Discovered Don Martin via MAD around the same time I picked up on Spike Jones (and kindred artists Red Ingle and Mickey Katz) and Homer & Jethro and Stan Freberg. All provide workable demonstrations of constructive anarchy (as opposed to nihilism), and all remain perfectly capable of holding up into the present day -- although Martin remains his own self-sufficient frame of reference.

A fuller appreciation of Spike Jones, for example, requires more than a passing familiarity with the straight-faced pop-tune and classical compositions that his arrangers would lampoon. Red Ingle's hoedown overhaul of Paganini's "Moto Perpetuo" might sound merely weird to ears unaccustomed to the genuine article; Ingle compounded the spoof by calling it "Pagan Ninny's Keep 'Er Goin' Stomp."

__Collected material__.
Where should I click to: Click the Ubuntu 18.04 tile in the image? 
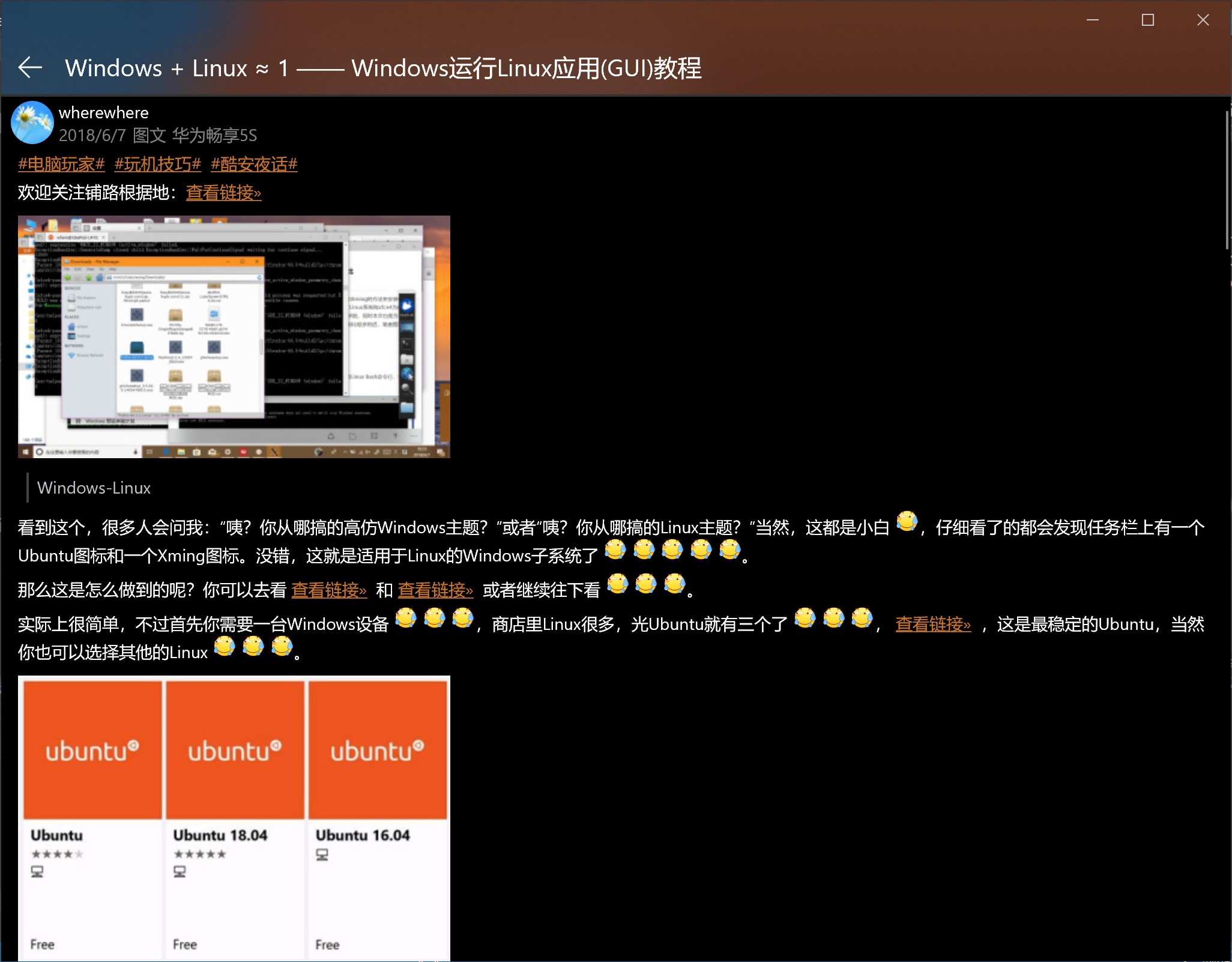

__Direction A__.
Answer these questions from the excerpt about Don Martin, one line each:
(i) Through what did the writer discover Don Martin?
(ii) What title did Red Ingle give his spoof?
(iii) Which composition did Red Ingle give a hoedown overhaul?
__Direction B__.
Using the excerpt about Don Martin, decide whether each statement agrees with it. Answer yes or no and quote the words that decide it.
(i) The writer says these artists demonstrate nihilism.
(ii) A fuller appreciation of Spike Jones calls for some familiarity with the music his arrangers made fun of.
(iii) Red Ingle's version of Paganini's piece is described as a hoedown.
__Direction C__.
List every artist or act that the excerpt about Don Martin says the writer picked up on around the same time as discovering Don Martin.

__Worked solution A__.
(i) MAD
(ii) "Pagan Ninny's Keep 'Er Goin' Stomp."
(iii) Paganini's "Moto Perpetuo"

__Worked solution B__.
(i) No: "constructive anarchy (as opposed to nihilism)"
(ii) Yes: "requires more than a passing familiarity with the straight-faced pop-tune and classical compositions that his arrangers would lampoon"
(iii) Yes: "Red Ingle's hoedown overhaul of Paganini's "Moto Perpetuo""

__Worked solution C__.
Spike Jones
Red Ingle
Mickey Katz
Homer & Jethro
Stan Freberg